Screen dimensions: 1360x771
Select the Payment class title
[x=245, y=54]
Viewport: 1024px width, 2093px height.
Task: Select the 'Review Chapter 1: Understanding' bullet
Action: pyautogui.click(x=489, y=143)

● ● ● ●

▶ _Assignment_
Without omitting anything, output the data verbatim.

▶ _Task output_
Screen dimensions: 1360x771
Select the Payment class title
[x=245, y=54]
Viewport: 1024px width, 2093px height.
Task: Select the 'Review Chapter 1: Understanding' bullet
Action: pyautogui.click(x=489, y=143)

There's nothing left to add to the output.